Although it takes away from the committing nature of hard trips, carrying a Personal Locator Beacon (PLB) is often the responsible thing to do. Particularly when scrambling with apprentice gibberologist or putting yourself in dicy situation in a remote location (for the uninitiated, ‘gibber’ is an old bushwalkers term for a tumbling rock, while a gibberologist is simple the person who — accidentally or deliberately — has sent the rock plummeting down!).

After a fair bit of research into what PLB I should purchase, I felt that the ACR ResQLink was the way to go.

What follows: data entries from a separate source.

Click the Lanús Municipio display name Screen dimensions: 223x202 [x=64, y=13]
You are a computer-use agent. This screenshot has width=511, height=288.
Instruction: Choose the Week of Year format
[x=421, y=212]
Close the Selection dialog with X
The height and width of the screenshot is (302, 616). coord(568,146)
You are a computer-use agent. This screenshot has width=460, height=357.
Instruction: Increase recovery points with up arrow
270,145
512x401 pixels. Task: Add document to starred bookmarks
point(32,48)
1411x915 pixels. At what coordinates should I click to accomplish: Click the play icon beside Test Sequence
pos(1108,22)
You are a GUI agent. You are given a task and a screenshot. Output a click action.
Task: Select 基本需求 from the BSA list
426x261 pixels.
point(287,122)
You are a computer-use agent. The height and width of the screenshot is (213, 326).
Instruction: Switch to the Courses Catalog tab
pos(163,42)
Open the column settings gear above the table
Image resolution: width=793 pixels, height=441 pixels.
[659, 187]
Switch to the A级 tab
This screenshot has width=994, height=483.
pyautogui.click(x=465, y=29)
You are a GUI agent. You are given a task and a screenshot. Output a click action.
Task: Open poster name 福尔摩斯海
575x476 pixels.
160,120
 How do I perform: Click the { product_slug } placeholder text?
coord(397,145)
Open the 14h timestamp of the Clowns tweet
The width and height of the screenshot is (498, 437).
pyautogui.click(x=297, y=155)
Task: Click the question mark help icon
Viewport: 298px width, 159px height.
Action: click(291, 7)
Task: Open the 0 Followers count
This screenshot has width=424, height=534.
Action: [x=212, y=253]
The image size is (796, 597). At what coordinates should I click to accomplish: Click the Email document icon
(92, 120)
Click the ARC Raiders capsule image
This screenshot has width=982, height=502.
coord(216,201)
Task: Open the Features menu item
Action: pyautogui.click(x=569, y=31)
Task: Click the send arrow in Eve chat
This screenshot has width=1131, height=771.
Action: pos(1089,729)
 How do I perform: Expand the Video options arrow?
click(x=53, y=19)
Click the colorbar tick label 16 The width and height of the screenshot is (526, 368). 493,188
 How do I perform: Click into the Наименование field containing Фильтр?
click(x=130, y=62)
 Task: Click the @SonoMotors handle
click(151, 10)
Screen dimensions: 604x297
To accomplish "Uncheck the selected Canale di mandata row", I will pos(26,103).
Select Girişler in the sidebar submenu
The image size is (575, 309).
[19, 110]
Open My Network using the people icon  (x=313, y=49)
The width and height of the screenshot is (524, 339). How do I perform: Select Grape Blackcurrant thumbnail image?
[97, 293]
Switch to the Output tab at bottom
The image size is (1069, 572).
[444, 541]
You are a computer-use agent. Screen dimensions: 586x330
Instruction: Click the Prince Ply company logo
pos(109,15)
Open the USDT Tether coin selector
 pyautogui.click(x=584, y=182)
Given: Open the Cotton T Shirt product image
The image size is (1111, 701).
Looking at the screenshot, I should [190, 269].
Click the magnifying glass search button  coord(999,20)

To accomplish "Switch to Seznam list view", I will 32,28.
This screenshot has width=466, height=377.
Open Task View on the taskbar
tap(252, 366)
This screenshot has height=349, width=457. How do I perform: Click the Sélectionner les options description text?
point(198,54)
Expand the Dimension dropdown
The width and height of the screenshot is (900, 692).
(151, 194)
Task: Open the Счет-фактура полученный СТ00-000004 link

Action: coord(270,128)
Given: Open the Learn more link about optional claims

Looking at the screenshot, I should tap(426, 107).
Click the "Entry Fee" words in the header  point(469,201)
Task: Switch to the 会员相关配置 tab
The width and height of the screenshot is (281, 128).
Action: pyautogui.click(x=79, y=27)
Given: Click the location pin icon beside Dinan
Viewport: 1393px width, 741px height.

This is a new model that abides by the (post Feb 2009) regulations of broadcasting on 406 MHz, rather than the old 121.5 MHz (Ref). The ACR ResQLink model comes with a GPS, which sends your location to rescuers with an accuracy of 120 m or better which is a serious advantage over non GPS beacons that have an accuracy of 5km (Ref). Whilst the ACR ResQLink + model provides additional buoyancy I dont believe this feature justifies the additional weight and size for uses where it can be reliably secured to ones pack or person.

Like most (possibly all?) PLBs the ResQLink can be used world wide with the Cospas-Sarsat System, although it is essential that you register it with the authorities in your home country. It is also wise to purchase your PLB from within your own country to make sure it meets local regulations and fine tunings!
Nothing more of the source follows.